Аркадий Петрович вспомнил, как придирчиво разглядывали охранники его документы при въезде в Царское село – так называли местные жители этот район роскошных особняков, обнесенный высоким забором.
"А с нас и взять нечего – голь, нищета. Как же так получилось? Когда все произошло? Как же не заметили они за своими дежурствами, как изменилась, набрала темп и повернулась совершенно другой стороной к ним жизнь? Разве они виноваты? Разве они плохо работали, плохо лечили? Каждый год статистики подсчитывают, скольких они спасли, и надо сказать, когда Тина зачитывает вслух эти отчеты, цифры впечатляют. Особенно их самих, потому что они хорошо представляют себе, кто стоит за этими цифрами. Какие бледные, окровавленные, измученные тела доставляют к ним, и каких красавчиков от них переводят буквально через несколько дней! И слово "красавчиков" здесь нельзя брать в кавычки. Люди уходят от них в сознании, со стабильной гемодинамикой – а вспомнить только, какие они поступали!"
Нет, жизнь обернулась к ним, докторам, очень несправедливо! Все чаще читают и пишут люди о том, какие молодцы те, кто сумел быстро сколотить капитал. Хвалят тех, кто сумел рискнуть, завести свое дело, выиграть – и теперь пьет шампанское за победу. Но вот он, Барашков, оказался в той области, где рисковать можно только чужой жизнью или здоровьем.

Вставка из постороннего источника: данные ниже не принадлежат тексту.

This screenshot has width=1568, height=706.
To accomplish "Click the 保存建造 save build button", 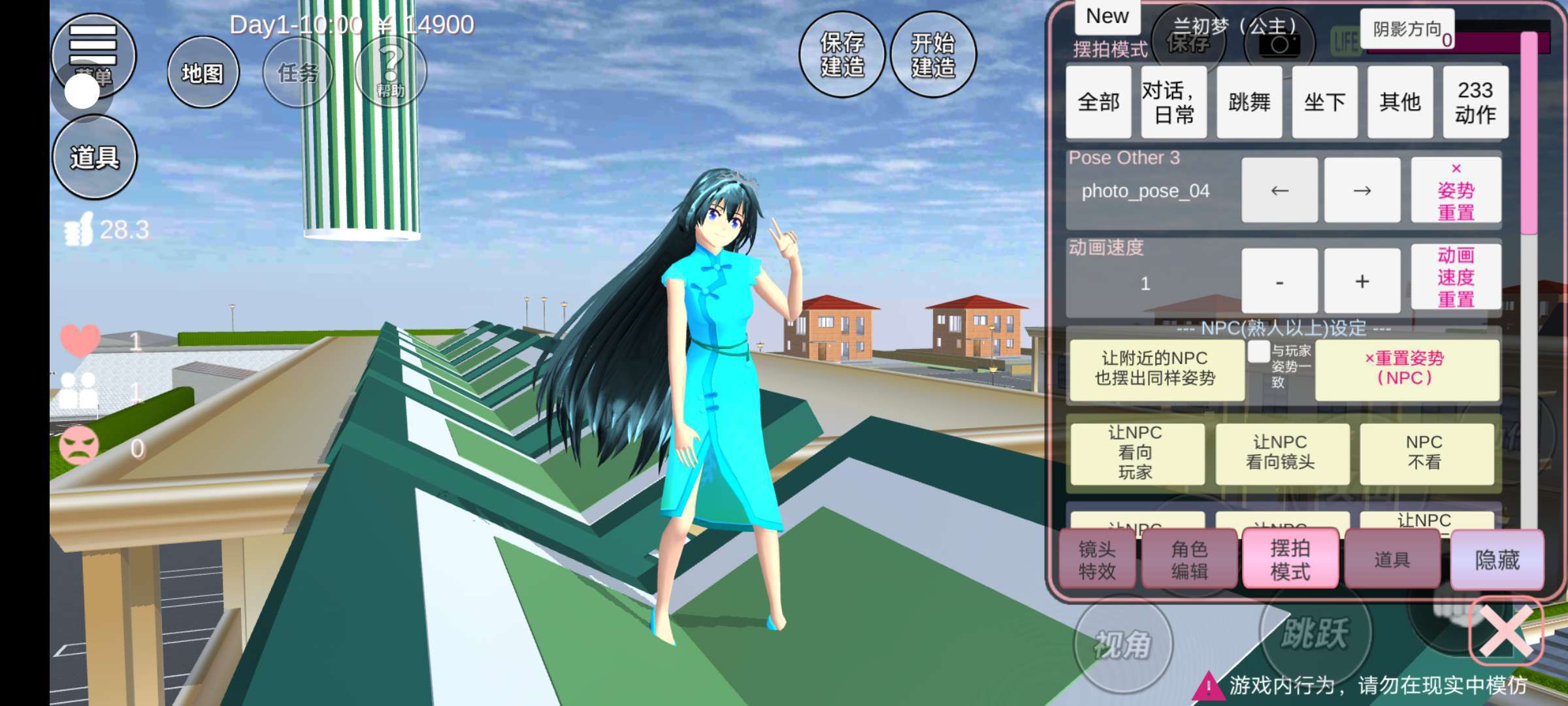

Так нужен ли кому-нибудь такой риск? А если ему, как и другим, придется уйти, чтобы выжить, кто тогда будет лечить простых людей, которые не попадут в ЦКБ, в клинику мединститута, в Швейцарию или к Дебейки? Как тогда быть? Может, они не нужны? А кто же будет лечить тех, чья судьба – обслуживать богатых, тех, кто рискнул и выиграл? Лечить тех, кто нужен, чтобы мыть, стирать, вытирать пыль, подстригать кусты, делать машины, продавать билеты, выгуливать собак и лечить их, если с ними что-то случится? И потом, врачу трудно начать шить меховые шапки в собственном ателье, играть на бирже или впаривать ни в чем не повинным больным пищевые добавки. А в его специальности пищевые добавки точно никому не нужны. Экономисты – и в Африке экономисты. То же относится и к журналистам, продавцам, юристам и политработникам. На последних смотреть – вообще одно удовольствие. Выпускники Военно-политической академии имени Ленина стоят со свечками в церкви и истово крестятся на иконостас так же, как раньше в почетном карауле стояли у портретов Маркса и Ленина. А он, Барашков, как выучился на врача, так и будет врачом до самой смерти. Виноват ли он в том, что жизнь его пришлась на время перемен? Если государство не платит ему за то, за что платят во всем мире?
А что говорят, что медицина у нас плохая, так это неправда. У нас бедная медицина, потому что денег на нее не дают. Но бедная и плохая – совсем не одно и то же. Не уверен он, что на Западе без компьютеров, без лекарств, без новейшей аппаратуры смогли бы лечить больных так, как они это делают в своем убогом, обычном реанимационном отделении простой московской больницы. Вон кто приезжает с отдыха из-за границы после столкновения с их страховой медициной рассказывают, что их врачам до наших как до Луны. А что есть и в нашей среде олухи безграмотные, рвачи и сволочи, например такие, как попались вчера его жене, – так среди врачей их столько же, сколько и среди представителей других профессий, нисколько не больше.
Барашков сделал два шага с кресла, чтобы подвинуть штору. Пес с усилием приподнялся на передних лапах и угрожающе заворчал. Барашков попятился, вернулся назад.